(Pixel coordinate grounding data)
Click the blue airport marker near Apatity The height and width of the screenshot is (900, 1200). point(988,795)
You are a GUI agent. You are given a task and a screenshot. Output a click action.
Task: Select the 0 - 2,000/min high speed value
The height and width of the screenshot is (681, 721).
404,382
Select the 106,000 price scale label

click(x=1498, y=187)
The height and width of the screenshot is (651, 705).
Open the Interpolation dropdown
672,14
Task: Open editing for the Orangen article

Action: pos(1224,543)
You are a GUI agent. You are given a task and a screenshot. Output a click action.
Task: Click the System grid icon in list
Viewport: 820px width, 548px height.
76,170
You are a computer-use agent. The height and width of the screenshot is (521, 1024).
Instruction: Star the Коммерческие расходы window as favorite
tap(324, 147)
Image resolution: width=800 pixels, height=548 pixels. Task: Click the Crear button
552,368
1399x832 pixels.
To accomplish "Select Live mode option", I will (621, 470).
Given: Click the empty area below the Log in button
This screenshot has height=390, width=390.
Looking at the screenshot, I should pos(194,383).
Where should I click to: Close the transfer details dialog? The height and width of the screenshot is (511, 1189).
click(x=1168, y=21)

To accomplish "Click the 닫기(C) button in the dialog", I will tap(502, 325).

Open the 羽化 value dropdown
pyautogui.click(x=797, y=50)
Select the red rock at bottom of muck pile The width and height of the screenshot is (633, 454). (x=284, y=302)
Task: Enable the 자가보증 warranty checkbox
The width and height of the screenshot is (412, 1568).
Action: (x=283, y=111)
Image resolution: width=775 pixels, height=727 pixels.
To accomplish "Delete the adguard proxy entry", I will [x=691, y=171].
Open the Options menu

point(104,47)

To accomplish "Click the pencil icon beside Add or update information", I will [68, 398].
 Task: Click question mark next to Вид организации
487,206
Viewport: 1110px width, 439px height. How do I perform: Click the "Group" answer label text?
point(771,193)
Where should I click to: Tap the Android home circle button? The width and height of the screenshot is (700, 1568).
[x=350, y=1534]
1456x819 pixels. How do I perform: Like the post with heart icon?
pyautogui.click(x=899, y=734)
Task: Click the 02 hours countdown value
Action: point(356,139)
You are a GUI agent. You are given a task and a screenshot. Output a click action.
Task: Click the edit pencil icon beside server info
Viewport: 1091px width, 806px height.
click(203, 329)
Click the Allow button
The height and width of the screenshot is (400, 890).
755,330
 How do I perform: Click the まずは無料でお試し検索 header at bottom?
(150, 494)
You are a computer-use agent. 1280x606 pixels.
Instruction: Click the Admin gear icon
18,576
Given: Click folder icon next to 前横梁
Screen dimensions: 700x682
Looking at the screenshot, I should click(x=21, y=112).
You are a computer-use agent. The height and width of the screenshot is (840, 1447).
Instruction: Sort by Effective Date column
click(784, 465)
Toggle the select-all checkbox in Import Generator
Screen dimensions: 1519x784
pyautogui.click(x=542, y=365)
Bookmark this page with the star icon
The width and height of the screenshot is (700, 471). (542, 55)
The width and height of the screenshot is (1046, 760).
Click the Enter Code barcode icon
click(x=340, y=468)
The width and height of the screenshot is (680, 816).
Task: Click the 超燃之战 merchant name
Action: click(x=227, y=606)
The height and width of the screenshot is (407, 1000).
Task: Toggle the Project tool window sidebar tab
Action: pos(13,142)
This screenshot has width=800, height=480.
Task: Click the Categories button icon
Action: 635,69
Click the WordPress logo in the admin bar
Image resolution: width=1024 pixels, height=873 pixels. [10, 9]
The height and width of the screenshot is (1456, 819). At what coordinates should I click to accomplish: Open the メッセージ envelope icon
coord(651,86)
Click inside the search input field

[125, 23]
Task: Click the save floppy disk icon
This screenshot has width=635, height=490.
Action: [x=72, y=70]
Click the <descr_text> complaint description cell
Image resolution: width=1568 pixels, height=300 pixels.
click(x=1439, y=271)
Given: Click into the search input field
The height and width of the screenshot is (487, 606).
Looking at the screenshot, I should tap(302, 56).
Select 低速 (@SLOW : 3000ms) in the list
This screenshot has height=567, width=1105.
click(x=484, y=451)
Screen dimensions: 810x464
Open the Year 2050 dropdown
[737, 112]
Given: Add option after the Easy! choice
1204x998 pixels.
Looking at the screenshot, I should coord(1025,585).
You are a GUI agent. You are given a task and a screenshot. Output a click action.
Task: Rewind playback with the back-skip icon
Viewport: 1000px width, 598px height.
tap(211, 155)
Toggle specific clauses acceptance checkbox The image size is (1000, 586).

Required action ::
Return every line from the entries that holds the string "computer".

Solution to this exercise ::
You are a computer-use agent. The height and width of the screenshot is (521, 1024).
You are a computer-use agent. 1280x606 pixels.
You are a computer-use agent. The height and width of the screenshot is (840, 1447).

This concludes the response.